Lima, EFE. El fiscal de Perú, José Peláez, viaja este martes a San José para reunirse con su par costarricense, Jorge Echevarría, en el marco de la investigación sobre los presuntos vínculos del expresidente peruano Alejandro Toledo con una empresa utilizada por su suegra para comprar inmuebles por casi US$5 millones.

Peláez viaja con la fiscal Elizabeth Parco, a cargo de las pesquisas por presunto lavado de activos contra Eva Fernenbug, la suegra de Toledo (2001-2006), otro fiscal anticorrupción y su edecán, informó a Efe un portavoz del ministerio Público.

Fernenbug, de 85 años y nacionalidad belga, compró una lujosa casa y una oficina en Lima el 2012 con un préstamo otorgado a la empresa Ecoteva, fundada por ella y un empresario amigo de Toledo, Josef Maiman, en Costa Rica, según las denuncias de la prensa local que son investigadas por la Fiscalía de Perú.

Sin embargo, Maiman explicó después a la Fiscalía peruana que él hizo las compras con su dinero por una conveniencia tributaria.

El fiscal de la Nación se reúne la noche de este martes, apenas llegue a San José de Costa Rica, con el fiscal general de ese país, y su retorno a Lima está previsto para el jueves 29 de agosto, agregó la fuente.

La esposa de Toledo, Elianne Karp, fue quien coordinó la adquisición de los inmuebles en Lima y el exmandatario estuvo en Costa Rica cuando se constituyó Ecoteva, según denunciaron varios medios peruanos.

El ex presidente peruano tiene una investigación fiscal abierta en Lima por presunto enriquecimiento ilícito sobre este caso, a raíz de la cual se ha ordenado el levantamiento de su secreto bancario y reserva tributaria.

Al ofrecer sus declaraciones a la fiscal Parco en julio pasado, Toledo afirmó que no tiene "vinculación alguna con estas compras inmobiliarias" y que tampoco tiene "cuentas corrientes o de ahorros, o de cualquier otro tipo en Costa Rica".

Desde que se conoció este caso a inicios de año, Toledo dio varias versiones sobre el origen del dinero utilizado en la compra de la casa y la oficina en Perú.

Inicialmente, Toledo dijo que su suegra, que no vive en Lima, como tampoco el expresidente ni su esposa, compró la residencia en una de las zonas más exclusivas de la capital peruana con sus ahorros y con dinero que recibió por ser superviviente del Holocausto nazi.

Posteriormente, la prensa peruana reveló que las adquisiciones se hicieron a través de la empresa Ecoteva y después se conocieron las explicaciones que dio Maiman a la Fiscalía peruana.

• [CONSIGNA]: Reproduzca el fragmento del texto sobre la investigación a Alejandro Toledo desde "Al ofrecer sus" hasta "la Fiscalía peruana.", sin cambiar nada. Los datos que siguen no guardan relación con el texto dado.

• [DATOS EXTRAÍDOS]:
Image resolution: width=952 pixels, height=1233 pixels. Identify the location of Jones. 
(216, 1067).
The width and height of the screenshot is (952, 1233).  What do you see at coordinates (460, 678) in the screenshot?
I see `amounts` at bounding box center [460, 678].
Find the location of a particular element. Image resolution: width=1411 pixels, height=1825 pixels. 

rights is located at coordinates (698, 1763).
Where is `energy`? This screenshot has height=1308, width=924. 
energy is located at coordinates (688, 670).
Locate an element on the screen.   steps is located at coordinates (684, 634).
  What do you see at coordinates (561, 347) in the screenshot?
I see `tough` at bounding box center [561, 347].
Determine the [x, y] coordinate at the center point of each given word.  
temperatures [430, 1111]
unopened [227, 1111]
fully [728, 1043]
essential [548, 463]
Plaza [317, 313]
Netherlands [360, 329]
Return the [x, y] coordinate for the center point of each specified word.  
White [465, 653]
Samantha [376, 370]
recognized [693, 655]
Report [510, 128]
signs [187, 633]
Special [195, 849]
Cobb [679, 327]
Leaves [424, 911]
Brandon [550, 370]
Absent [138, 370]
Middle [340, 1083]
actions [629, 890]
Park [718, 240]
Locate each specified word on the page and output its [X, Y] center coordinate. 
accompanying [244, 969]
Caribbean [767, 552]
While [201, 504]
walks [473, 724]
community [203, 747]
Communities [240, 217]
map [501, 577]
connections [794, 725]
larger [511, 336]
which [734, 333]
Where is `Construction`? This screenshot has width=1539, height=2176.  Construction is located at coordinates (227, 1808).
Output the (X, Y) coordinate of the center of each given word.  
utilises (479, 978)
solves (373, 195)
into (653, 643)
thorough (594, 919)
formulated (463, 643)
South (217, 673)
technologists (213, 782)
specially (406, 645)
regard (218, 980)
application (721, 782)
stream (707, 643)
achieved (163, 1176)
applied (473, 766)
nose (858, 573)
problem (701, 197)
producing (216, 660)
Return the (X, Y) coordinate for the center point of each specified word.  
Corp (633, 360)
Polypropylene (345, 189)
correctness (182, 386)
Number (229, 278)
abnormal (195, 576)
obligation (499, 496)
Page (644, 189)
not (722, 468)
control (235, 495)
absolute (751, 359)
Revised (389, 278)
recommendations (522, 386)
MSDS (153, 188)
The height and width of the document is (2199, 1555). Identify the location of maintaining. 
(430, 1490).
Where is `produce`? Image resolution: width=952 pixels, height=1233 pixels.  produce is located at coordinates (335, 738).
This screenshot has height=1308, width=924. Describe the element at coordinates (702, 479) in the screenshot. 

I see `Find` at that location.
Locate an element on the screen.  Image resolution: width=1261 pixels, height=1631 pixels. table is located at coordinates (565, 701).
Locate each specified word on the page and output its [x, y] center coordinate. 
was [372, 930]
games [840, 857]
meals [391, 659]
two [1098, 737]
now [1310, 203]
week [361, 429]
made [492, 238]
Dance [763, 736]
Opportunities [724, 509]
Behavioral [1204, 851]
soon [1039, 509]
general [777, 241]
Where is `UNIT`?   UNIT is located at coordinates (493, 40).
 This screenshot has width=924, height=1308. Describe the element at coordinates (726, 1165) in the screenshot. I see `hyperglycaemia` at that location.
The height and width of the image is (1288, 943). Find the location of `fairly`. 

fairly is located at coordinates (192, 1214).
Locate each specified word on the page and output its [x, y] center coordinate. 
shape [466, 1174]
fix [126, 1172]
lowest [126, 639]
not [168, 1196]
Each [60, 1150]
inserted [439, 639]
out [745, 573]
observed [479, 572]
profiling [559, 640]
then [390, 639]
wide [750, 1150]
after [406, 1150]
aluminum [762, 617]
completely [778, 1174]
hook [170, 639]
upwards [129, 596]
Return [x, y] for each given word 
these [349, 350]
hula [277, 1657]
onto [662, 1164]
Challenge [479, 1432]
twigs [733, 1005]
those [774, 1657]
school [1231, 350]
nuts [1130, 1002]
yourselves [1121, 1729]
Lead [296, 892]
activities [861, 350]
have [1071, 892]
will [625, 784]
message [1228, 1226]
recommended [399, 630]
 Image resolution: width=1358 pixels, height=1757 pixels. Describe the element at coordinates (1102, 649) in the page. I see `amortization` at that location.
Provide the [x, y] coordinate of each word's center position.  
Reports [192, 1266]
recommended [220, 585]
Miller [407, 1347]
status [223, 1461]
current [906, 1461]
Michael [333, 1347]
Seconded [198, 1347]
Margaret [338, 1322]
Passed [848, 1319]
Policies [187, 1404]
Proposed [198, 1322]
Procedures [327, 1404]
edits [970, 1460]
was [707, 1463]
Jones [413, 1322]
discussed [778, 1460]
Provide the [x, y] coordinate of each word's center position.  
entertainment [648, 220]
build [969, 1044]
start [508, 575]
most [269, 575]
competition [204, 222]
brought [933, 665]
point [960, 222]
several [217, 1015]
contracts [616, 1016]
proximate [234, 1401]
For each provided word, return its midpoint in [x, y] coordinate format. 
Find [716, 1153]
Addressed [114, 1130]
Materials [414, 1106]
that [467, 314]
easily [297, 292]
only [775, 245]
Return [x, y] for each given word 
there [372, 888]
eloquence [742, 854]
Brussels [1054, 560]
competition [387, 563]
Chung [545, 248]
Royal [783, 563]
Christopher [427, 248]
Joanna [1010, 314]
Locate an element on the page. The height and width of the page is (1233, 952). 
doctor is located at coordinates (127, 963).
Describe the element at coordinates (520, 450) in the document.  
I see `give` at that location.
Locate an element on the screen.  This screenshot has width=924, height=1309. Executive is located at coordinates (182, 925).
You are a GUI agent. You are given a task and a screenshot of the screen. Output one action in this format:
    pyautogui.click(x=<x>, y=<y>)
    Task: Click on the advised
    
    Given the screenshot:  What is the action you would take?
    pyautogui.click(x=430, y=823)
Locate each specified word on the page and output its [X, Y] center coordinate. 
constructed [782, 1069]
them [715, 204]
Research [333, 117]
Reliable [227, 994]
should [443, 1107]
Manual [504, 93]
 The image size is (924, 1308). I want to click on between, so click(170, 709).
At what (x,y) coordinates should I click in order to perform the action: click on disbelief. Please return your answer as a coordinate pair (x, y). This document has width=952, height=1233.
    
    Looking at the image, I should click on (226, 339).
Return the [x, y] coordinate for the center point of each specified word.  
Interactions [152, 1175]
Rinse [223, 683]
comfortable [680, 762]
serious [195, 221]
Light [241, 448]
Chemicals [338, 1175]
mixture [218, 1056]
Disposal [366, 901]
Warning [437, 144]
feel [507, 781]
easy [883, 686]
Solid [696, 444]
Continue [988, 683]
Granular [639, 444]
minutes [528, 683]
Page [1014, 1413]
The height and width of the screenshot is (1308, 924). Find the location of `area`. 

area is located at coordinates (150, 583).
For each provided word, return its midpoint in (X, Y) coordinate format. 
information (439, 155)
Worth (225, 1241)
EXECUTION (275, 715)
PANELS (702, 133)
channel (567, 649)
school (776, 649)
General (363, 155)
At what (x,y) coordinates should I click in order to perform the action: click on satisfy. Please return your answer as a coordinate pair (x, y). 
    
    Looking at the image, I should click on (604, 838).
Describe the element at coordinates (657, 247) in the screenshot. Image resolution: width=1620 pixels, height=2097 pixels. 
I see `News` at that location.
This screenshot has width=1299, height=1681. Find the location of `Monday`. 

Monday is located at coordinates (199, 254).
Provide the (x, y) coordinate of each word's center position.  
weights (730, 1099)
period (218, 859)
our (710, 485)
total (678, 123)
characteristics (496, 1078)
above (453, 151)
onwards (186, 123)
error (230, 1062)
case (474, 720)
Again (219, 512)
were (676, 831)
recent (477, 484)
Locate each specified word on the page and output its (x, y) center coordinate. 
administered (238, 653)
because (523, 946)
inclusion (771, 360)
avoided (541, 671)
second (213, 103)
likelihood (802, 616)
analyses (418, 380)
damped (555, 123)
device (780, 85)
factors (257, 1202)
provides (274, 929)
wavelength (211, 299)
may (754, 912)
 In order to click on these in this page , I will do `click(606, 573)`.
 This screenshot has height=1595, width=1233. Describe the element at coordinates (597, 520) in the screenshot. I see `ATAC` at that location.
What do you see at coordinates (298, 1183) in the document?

• [RESPUESTA]:
Al ofrecer sus declaraciones a la fiscal Parco en julio pasado, Toledo afirmó que no tiene "vinculación alguna con estas compras inmobiliarias" y que tampoco tiene "cuentas corrientes o de ahorros, o de cualquier otro tipo en Costa Rica".

Desde que se conoció este caso a inicios de año, Toledo dio varias versiones sobre el origen del dinero utilizado en la compra de la casa y la oficina en Perú.

Inicialmente, Toledo dijo que su suegra, que no vive en Lima, como tampoco el expresidente ni su esposa, compró la residencia en una de las zonas más exclusivas de la capital peruana con sus ahorros y con dinero que recibió por ser superviviente del Holocausto nazi.

Posteriormente, la prensa peruana reveló que las adquisiciones se hicieron a través de la empresa Ecoteva y después se conocieron las explicaciones que dio Maiman a la Fiscalía peruana.